If you could meet Alice Otupiri, you’d never forget her. It was my privilege to teach alongside her, many, many years ago. I’ve aged, she hasn’t.

It’s Alice’s trove of African proverbs which stays with me, and from time to time one will pop into my head. In particular, one has resonated in my mind over the course of this grinding pandemic: “Don’t wish your life away!”

In our staff room, as in staff lounges everywhere, plans for upcoming weekends and holidays were boisterously shared and bragged about, the general refrain being something like, “I just can’t wait! I wish this were the end of June!!!”, or “I wish today were Friday!”

If Alice were within earshot, she would look up from marking French papers, fix you with those soft, deep black eyes, wag a finger, and say solemnly, “Don’t wish your life away!” Endearing, but deadly serious. In her Ghanian culture, life was slower and more deliberate, and each moment was to be treasured. Life happened right here, right now. You didn’t have to wait for the weekend to make life worth living. For her, it was appalling that you would wish away the days of your life.

So during this awful pandemic, each time I would catch myself thinking “I wish we were on the far side of this!” or “I wish this shutdown were over!”, I would hear those gentle but firm words, “Don’t wish your life away!” And I would think to myself, “Yes, Alice, you’re right. Let’s find the joy in the here and the now.”
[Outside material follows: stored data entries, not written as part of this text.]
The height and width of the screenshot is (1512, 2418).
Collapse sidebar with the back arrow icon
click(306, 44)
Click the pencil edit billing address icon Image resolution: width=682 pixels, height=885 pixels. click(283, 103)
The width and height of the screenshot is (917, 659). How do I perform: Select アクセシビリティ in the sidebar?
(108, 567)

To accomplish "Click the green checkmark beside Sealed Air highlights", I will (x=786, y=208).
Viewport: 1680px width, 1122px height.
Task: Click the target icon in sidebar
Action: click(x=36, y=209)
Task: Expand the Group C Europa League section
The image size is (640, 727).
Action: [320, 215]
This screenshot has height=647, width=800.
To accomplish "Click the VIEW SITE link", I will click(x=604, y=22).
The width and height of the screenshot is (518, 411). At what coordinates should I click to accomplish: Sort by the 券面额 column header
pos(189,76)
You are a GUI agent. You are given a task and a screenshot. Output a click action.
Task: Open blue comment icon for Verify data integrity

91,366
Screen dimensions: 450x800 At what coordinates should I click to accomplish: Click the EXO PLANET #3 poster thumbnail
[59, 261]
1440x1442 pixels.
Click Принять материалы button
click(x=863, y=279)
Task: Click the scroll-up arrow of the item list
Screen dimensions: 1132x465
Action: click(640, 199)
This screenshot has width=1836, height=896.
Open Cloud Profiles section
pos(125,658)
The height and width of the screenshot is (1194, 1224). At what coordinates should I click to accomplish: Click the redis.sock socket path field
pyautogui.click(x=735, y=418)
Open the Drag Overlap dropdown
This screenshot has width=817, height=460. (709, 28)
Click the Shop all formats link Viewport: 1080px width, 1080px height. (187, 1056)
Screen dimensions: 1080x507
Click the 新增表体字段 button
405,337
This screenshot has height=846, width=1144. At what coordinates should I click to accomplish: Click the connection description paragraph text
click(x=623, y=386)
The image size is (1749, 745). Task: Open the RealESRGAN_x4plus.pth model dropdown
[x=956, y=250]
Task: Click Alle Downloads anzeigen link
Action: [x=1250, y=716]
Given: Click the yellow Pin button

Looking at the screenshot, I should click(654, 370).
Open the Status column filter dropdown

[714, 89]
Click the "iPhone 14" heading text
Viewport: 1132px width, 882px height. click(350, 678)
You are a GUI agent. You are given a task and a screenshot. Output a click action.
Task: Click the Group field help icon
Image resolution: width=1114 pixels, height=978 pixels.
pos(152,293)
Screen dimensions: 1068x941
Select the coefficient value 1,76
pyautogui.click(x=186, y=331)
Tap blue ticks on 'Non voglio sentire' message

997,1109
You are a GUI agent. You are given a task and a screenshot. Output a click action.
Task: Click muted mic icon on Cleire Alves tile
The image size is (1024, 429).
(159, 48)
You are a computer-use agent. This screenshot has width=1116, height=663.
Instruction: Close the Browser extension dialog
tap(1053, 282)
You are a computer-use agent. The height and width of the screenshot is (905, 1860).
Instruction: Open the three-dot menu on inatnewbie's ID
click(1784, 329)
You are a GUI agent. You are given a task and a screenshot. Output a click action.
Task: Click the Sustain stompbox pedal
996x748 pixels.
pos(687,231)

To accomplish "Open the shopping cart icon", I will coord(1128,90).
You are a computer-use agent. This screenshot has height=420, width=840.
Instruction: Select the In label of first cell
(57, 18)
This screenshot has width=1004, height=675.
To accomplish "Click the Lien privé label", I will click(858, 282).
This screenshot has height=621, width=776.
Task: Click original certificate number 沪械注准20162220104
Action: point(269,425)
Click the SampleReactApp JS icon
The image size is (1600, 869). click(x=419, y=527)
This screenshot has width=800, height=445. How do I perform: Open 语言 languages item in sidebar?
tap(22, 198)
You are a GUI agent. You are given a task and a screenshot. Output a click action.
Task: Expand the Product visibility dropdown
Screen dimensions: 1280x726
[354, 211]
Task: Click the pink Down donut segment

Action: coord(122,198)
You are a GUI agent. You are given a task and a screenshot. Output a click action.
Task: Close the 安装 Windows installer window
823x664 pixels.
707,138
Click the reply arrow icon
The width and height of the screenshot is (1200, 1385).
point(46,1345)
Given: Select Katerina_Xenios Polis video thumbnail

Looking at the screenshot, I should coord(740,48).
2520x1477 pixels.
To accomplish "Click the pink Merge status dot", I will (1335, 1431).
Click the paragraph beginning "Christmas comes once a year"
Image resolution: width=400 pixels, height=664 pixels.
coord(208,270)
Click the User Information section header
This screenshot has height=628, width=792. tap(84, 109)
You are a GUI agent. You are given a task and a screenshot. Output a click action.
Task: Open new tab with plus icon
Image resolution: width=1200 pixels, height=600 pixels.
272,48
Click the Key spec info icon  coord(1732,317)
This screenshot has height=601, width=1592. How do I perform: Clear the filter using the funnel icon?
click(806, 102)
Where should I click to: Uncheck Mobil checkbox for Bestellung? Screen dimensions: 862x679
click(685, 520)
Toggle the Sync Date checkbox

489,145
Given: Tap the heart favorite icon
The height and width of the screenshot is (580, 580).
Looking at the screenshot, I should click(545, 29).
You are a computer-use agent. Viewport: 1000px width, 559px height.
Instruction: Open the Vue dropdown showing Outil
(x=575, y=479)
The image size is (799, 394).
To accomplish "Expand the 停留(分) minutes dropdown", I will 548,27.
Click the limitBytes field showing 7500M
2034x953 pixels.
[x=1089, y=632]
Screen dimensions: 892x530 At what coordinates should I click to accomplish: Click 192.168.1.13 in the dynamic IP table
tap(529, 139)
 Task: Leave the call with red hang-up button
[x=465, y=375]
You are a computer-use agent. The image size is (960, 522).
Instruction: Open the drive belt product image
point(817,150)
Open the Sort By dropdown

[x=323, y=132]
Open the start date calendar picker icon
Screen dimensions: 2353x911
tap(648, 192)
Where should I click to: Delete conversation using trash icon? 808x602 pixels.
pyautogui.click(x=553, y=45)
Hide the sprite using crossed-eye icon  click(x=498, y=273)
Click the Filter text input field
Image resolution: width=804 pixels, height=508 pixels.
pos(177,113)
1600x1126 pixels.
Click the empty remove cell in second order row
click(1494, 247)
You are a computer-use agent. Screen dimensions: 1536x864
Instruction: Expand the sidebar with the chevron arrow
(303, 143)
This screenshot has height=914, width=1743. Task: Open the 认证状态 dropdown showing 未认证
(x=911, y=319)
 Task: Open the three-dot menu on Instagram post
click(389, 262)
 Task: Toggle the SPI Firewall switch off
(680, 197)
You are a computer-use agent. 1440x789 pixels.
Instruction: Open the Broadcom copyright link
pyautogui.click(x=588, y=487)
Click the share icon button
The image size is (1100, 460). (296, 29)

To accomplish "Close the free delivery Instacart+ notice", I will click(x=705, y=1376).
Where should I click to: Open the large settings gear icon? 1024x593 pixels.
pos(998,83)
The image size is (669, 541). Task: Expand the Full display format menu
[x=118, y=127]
“Don’t wish your life away!” reminds us that the most precious currency we have is our time. Yesterday is gone and cannot be recalled, today will soon suffer the same fate, as will next week, next month, and next year.

If we consider 2021 as a precious gift that lays before us, which once spent will never come round again, the question implicit in Alice’s dictum is what we are going to do with it. Each day, each hour, each minute is a gift– it may not yield what we want, but it is what we get, and we only get it once. Each moment is a currency which can be wasted, spent, or invested. It is not to be wished away.

So my wish for you and for me in 2021 is not that we were at the end of the pandemic, but that whether it is here, or whether it is behind us, we prove worthy of every hour we are given.